Adalı baskıya girerken, henüz İstanbul seçimleri konusunda YSK kararı açıklanmamıştı. Sadece İstanbul için değil Türkiye için de önemli sonuçları olacak bir karardan söz ediyoruz. Spekülasyonlar çok. Göreceğiz.
Adalar ve Adalılar da bu kararı bekliyor. Umarız hepimiz için hayırlı sonuçları olur.
Adalar’da belediye yönetimini şekillendirecek görevlendirmeler ve atamaları mayıs ayı boyunca izledik. Daha işin başındayız.
Önümüzdeki ay içinde ise Adalar Kent Konseyi’nin yeni dönemini belirleyecek seçimler yapılacak. Genel Kurulun haziran sonuna kadar toplanması bekleniyor.
Adalı sivil toplum, Kent Konseyi’nde yeni dönemin, geçmiş dönemlerin deneyimleri ışığında değerlendirilmesi ve ele alınması için bir “yaklaşım” notu hazırladı ve imzaya açtı. Metnine sayfalarımızda yer verdiğimiz bu “yaklaşım”, isimlerden bağımsız olarak yeni dönemde Kent Konseyi yönetiminin nasıl bir anlayışla ele alınması gerektiği konusunda önemli tespitlerde bulunuyor. Özellikle son dönem Kent Konseyi yönetimi ve yönetimin parçası olan çalışma grupları ve meclislerinde önemli bir deneyim birikti. Bu deneyimin, yapılacak tartışmalar ve geliştirici yaklaşımlarla daha ileriye taşınması hepimizin elinde.
Bu vesileyle mayıs sayımızda, Türkiye’deki Kent Konseyleri deneyimine bir göz atma gerektiğini düşündük. Literatür taraması yapıldığında, dikkatimizi, Bursa Kent Konseyi’nin Bursa Büyükşehir Belediyesi ve Uludağ Üniversitesi işbirliğiyle düzenlediği iki sempozyum bildiri kitapçıkları çekti. İlki 2011, ikincisi 2014 yıllarında yapılmış bu iki sempozyumdan önemli bulduğumuz notları, bu sayımızda okuyucularımızla paylaşmak istedik. Yararlı olacağını düşünüyoruz.
Bildirgeler kitapçığında dikkatimizi çeken çok şey oldu.
2014 kitapçığının editörleri tarafından kaleme alınan giriş yazısı çok önemli mesela. Kuruluşu tamamlanan ve aktif çalışan kent konseyi sayısı, toplam belediye sayısının %10-15’i aralığında deniyor. Belediye yönetimleri, zorunlu tutulmalarına rağmen büyük çoğunlukla konsey kuruluşuna itibar etmemiş. Açılan ve ardından kapanan konseylerden sıklıkla söz ediliyor.

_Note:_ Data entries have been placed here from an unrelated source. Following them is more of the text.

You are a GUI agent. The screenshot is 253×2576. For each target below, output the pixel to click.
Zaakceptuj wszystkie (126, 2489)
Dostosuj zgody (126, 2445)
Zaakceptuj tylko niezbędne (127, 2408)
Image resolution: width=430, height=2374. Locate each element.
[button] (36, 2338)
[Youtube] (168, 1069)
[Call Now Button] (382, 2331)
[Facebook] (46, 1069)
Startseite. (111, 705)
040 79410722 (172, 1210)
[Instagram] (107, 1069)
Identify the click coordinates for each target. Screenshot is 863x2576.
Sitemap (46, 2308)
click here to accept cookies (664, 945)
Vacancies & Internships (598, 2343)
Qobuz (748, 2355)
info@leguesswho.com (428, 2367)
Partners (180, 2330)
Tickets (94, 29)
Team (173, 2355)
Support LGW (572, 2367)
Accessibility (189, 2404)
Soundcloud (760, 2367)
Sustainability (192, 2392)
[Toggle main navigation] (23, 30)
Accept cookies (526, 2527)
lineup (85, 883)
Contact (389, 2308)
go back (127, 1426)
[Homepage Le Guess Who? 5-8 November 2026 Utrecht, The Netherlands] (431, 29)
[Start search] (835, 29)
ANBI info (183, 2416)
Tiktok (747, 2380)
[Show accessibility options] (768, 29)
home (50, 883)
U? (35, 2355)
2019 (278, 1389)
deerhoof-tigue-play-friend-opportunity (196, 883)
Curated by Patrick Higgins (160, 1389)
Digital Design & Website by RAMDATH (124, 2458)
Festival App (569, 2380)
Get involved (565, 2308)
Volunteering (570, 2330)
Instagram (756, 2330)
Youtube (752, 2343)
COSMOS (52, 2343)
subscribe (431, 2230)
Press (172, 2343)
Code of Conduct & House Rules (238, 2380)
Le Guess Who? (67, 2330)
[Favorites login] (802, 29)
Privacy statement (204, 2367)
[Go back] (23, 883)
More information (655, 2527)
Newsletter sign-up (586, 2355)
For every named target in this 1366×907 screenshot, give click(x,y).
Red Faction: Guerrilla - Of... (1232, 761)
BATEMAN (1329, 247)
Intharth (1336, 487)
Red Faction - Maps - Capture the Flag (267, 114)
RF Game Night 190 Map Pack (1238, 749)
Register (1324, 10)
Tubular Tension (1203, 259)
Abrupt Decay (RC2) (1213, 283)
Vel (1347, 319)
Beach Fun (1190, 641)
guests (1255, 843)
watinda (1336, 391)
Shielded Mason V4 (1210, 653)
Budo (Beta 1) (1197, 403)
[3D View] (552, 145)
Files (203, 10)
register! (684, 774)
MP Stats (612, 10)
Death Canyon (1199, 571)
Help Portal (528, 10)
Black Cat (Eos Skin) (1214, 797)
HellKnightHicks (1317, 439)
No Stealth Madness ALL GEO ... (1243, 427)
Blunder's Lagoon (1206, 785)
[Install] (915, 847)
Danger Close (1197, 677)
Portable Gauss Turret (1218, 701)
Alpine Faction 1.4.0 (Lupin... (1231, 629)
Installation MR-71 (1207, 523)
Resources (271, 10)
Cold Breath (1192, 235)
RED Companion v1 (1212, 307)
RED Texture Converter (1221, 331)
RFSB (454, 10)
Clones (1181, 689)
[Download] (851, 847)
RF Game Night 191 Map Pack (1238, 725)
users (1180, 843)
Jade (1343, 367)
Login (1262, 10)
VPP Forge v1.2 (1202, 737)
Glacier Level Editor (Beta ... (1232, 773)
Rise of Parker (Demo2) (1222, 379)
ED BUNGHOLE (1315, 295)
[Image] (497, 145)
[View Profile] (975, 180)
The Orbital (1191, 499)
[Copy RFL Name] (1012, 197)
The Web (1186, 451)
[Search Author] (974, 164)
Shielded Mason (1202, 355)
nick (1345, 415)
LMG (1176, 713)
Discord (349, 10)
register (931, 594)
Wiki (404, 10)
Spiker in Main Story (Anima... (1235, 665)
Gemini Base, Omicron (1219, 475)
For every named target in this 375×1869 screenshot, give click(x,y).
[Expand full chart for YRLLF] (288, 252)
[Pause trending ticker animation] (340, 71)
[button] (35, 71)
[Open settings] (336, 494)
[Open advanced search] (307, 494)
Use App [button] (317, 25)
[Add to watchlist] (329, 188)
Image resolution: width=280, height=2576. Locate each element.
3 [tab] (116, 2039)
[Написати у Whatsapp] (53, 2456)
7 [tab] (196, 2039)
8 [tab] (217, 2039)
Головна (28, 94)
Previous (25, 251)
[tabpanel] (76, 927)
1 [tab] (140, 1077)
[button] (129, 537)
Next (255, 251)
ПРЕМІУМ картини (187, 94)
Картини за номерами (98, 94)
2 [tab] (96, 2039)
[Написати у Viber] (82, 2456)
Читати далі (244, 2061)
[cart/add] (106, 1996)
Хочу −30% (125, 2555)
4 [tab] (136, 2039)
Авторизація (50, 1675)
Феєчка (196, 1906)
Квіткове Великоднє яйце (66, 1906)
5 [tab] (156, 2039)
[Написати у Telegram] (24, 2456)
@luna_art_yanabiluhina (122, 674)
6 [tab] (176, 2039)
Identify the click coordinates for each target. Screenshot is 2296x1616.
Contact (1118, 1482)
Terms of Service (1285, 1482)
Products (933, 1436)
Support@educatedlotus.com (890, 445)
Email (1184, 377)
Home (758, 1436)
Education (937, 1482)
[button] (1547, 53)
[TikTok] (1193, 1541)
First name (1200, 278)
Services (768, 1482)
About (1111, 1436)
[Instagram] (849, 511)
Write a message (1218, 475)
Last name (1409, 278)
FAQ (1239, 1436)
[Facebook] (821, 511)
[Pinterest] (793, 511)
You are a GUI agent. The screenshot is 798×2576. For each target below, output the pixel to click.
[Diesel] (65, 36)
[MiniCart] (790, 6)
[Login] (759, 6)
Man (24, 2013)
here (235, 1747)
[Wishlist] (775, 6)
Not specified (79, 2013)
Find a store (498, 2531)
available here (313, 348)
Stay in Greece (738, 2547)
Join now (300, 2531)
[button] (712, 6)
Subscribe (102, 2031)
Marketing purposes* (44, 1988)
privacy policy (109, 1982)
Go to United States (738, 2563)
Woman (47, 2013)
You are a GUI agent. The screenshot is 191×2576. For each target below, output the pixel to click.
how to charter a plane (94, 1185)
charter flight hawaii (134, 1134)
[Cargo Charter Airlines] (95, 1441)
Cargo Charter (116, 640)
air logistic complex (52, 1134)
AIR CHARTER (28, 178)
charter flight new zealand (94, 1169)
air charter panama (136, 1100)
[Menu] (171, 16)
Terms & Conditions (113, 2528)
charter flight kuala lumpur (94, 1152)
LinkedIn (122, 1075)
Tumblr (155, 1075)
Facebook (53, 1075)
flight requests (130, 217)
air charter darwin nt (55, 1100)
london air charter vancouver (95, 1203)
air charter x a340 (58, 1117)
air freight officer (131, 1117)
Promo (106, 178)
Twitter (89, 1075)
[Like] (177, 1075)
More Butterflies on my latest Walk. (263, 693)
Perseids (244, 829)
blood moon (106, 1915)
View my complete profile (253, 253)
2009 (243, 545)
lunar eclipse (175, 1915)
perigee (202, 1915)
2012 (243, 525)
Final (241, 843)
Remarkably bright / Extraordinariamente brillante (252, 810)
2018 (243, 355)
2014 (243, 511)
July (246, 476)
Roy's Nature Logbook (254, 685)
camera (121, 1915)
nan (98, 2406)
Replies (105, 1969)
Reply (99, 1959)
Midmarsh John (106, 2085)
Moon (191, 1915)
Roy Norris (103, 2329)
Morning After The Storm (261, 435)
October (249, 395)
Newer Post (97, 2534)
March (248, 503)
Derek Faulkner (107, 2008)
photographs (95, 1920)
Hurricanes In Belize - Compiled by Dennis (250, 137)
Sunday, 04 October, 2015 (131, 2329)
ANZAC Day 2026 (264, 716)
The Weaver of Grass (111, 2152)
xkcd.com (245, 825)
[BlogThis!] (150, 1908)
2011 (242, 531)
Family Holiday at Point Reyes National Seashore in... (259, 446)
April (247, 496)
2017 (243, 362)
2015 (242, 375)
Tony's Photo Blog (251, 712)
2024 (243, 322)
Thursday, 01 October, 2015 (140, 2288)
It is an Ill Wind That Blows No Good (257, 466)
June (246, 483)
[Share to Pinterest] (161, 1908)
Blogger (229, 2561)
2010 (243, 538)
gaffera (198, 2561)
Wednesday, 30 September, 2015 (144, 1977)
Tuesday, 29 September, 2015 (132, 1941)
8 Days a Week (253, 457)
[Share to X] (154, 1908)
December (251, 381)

Partiden partiye, konseylere yaklaşımın değiştiği söyleniyor. AKP, CHP ve HDP (BDP) yönetimindeki belediyelerde oran daha yüksekken, MHP elindeki belediyelerde çok düşük. Şaşırtıcı olmasa gerek.
Sadece Kent Konseyi’nin kurulmuş olması yetmiyor. Yasa ve yönetmeliklerde tanımlanan amaca uygun çalışması önem kazanıyor. Kurulmuş olması için kurulmuş, ama belediye başkanı ve yönetiminin ağırlığının hissedildiği, onların hoşuna giden kararların alınıp işleri yapıldığı konseyler ne yazık ki çoğunluğu oluşturuyor.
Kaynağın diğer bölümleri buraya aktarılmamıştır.